Ce n’est que quelques mois plus tard, début 2015, que le journaliste de “Complément d’enquête” commence à comprendre. Il est convoqué par la Brigade de répression de la délinquance contre la personne, à Paris. LVMH a déposé une plainte contre X pour “chantage” et “tentative d’extorsion de fonds”. Une information judiciaire a été ouverte au tribunal d’Agen. La police, demande au journaliste ce qu’il faisait le 29 janvier 2014, à Bordeaux. Tristan Waleckx dément s’y être rendu, avant d’être convoqué une nouvelle fois. “Le ton de la policière est beaucoup plus sec lors de cette deuxième audition, se souvient Tristan Waleckx. Elle me dit : ‘vous m’avez menti, j’ai la preuve que vous étiez bien à Bordeaux ce jour-là.’ Elle me sort des photos en me précisant qu’elles ont été fournies par le service de sécurité de LVMH. On devine effectivement une équipe de télévision mais ce n’est clairement pas moi qu’on voit sur les photos. Je sens bien que la policière ne me croit pas. Elle me sort la carte grise du véhicule qui appartient à France Télévisions en me disant : ‘c’est bizarre que vous prétendiez ne pas connaître les personnes sur la photo.’”

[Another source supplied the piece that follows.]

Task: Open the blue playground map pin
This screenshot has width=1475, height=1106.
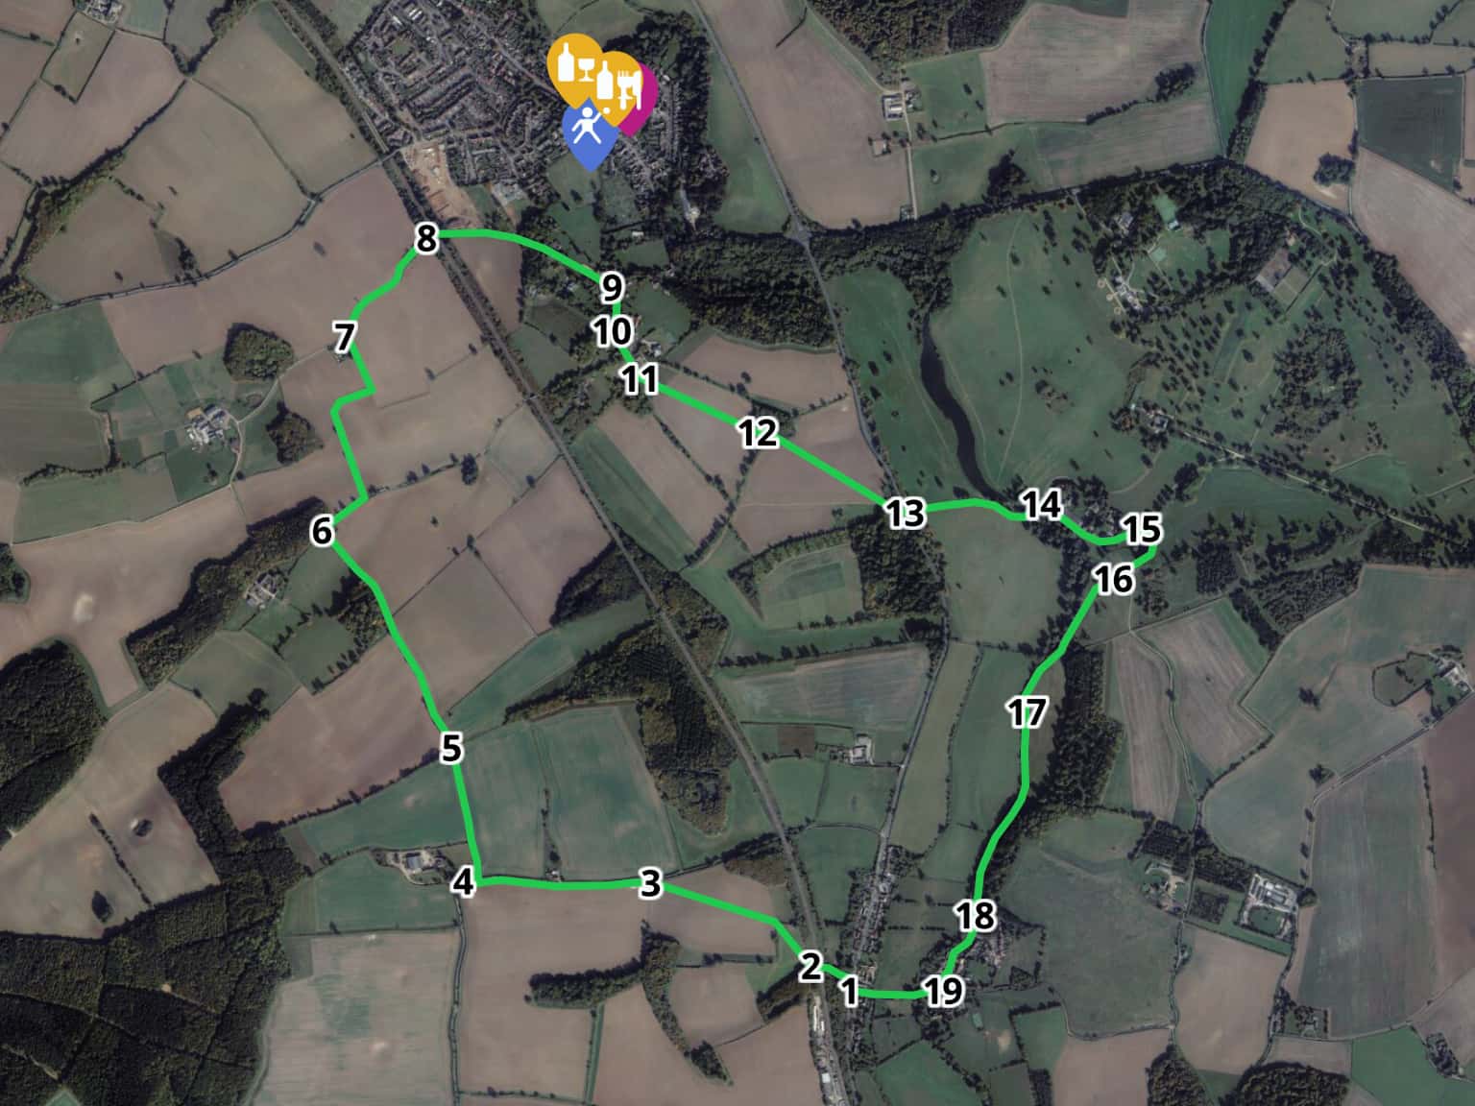Action: [589, 134]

Et pourtant... Il s’agissait en réalité d’un véhicule de France 3 Bordeaux utilisé le 29 janvier 2014 par une équipe d’une émission matinale de France 2, “C’est au programme”. Elle était venue tourner ce jour-là à Bordeaux un reportage… sur “les étoiles du cirque de Pékin”. L’enquête se conclura par un non-lieu en 2016. LVMH ne s’exprimant pas sur le sujet, on ne sait pas quel était le contenu de la plainte qui avait été déposée. Quel était le soupçon nourri contre Tristan Waleckx ?

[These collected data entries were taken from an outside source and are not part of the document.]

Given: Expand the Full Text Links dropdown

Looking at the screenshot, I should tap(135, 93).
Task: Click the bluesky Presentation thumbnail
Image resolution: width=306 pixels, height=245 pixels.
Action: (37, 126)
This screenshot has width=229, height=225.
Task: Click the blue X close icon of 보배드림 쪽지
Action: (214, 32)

“Je ne sais toujours pas ce qui s’est passé, regrette Tristan Waleckx. J’ai interrogé LVMH sur le sujet : sans succès. C’est resté une affaire non résolue et très énigmatique, parce que c’est quand même un délit grave, 'chantage et tentative d’extorsion de fonds'.” Le journaliste (qui a été entendu dans le dossier LVMH – Squarcini par la juge Aude Buresi, le 30 avril 2021) envisage cependant une hypothèse : lors de son enquête, il a appelé à deux reprises un ancien détective privé susceptible selon lui d’avoir travaillé pour LVMH. Cet homme, Philippe Mourlaud, habite à Villeneuve-sur-Lot, dans le Sud-Ouest. “Je pense que c’est ce coup de téléphone qui a servi de détonateur, estime le journaliste. J’ai l’impression qu’au moment où j’appelle ce détective privé, cela déclenche un vent de panique qui se répercute immédiatement sur Benoît Duquesne. Il est mis au courant de mon coup de fil alors que je ne lui en ai pas encore parlé. Benoît Duquesne me dit : ‘Mourlaud, attention danger, il ne faut pas y aller !’”
Une “barbouze” qui reste muette
Philippe Mourleau n’est pas un inconnu dans le monde du renseignement. Son nom est apparu au début des années 1990, dans une vaste affaire d’écoutes téléphoniques clandestines qui débute en octobre 1991, sur le palier de l’appartement parisien des journalistes de Libération Philippe Kieffer et Marie-Eve Chamard. “Le propriétaire de mon immeuble m’alerte sur un fil qui dépasse de mon compteur EDF, raconte Philippe Kieffer. On enlève le cache, et on découvre un petit magnétophone caché à l’intérieur. Je prends mon téléphone, compose un numéro et je vois un voyant rouge qui s’allume sur l’enregistreur. Je comprends alors qu’on est écouté.”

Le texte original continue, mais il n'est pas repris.